Hello Mr. Wargon,
I feel a little bit surprised, and a little bit ashamed, that I didn’t find your blog until after I had published my piece on F. Varley. I’ve heard you had a chance to read my three-part, mixed media project exploring Varley’s 10 very interesting years in Vancouver. I hope you enjoyed and also hope i was close to accurate and true to the characters.
I was first sparked onto this project from hiking the Varley trail when living in Lynn Valley. Once I learned the trail was named for a renegade member of the G7, I dug into everything I could find about his time in Vancouver including census records for addresses, painting lists, wife and mistress, collaborators, colleagues, museum fonds, bars, school and studio locations, teaching techniques… and added my own remix’d bits to it in form of an audio podcast, free verse poetry, annotated maps and other intentions.
I was personally charmed by your NFB film and enjoyed explaining it to people about how the artist plays himself coming back from the hills, hitching a ride, buying bread and cheese and trying to find his artistic flow while a marvellous painting sits in easel behind him.
He died in 1969 and I was born in 1970 so i missed him by a year :) but I consider it a great joy to spread his story about the impact he made on the Vancouver art scene. From my vantage point, he was the original source and the first real portraitist on the west coast of Canada. When I look at his paintings I can see the lineage and the similarities between Matisse, van Gogh, Gauguin, Chagall, Munch, Tom Thomson - and some of his G7 contemporaries - but to me, he was unique and challenged himself (and his students) in more powerful and unique ways than his G7 contemporaries (not to take anything away from them).
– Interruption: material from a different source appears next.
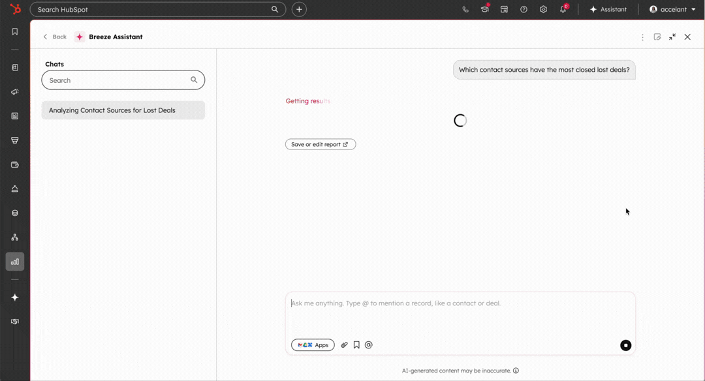Select the reporting icon in the left sidebar
Image resolution: width=705 pixels, height=381 pixels.
pyautogui.click(x=14, y=261)
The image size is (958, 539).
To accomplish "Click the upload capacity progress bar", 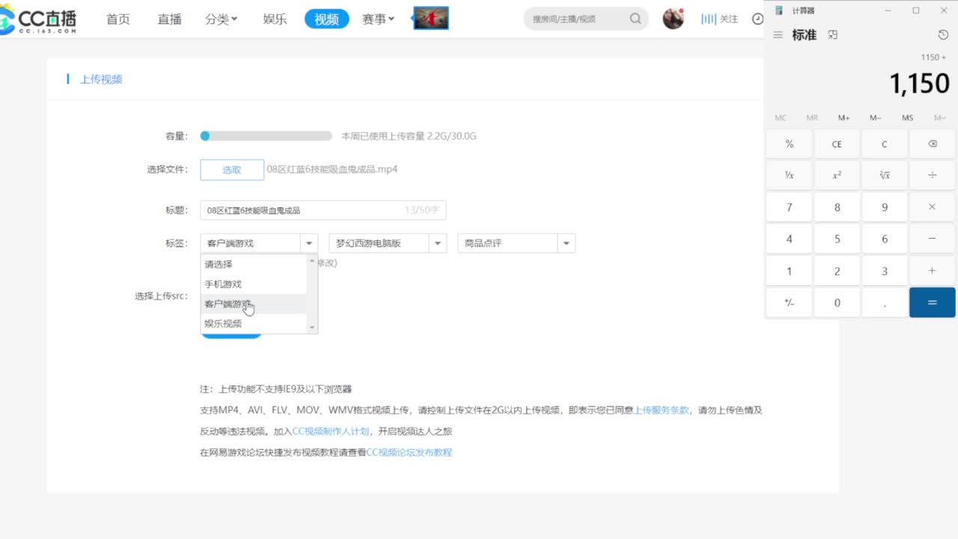I will point(266,136).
Last week at the Vancouver Art Gallery, I had the pleasure of seeing a large exhibit by contemporary Canadian mixed-media artist Douglas Copeland then going upstairs where a few Varleys were displayed. However, I do wish Vancouver Art Gallery had a larger collection, or at least displayed more often, the paintings he did in Vancouver, specifically Bridge over Lynn Creek. I understand some of these are very delicate now and I may be the only one so fascinated.
I look forward to reading through your entire blog and sharing it with my audience. If you have a moment, I would be most appreciative of the note to tell me any comments, corrections, or colour commentary to add to my piece.
May I offer a few tips from someone who has marauded through these trails in various patterns over many years?
First, by starting the trip in Deep Cove and ending up in Lynn Valley, it makes for a little bit of a shorter trip getting home if you live in Vancouver. But either way I advise a stop at The End of the Line Café.
This location has housed a general store of some kind since the old logging days and now is filled with a ridiculous assortment of imported candies (esp. England and The Netherlands), plus a variety of chutneys to make your picnic lunch extra special, neat toys (balsa wood airplanes and sock monkeys) and decent coffee… and my favourite: trail pucks. Tell them Uncle Weed sent you. You won’t be disappointed whether you start or finish there it’s right by the trailhead.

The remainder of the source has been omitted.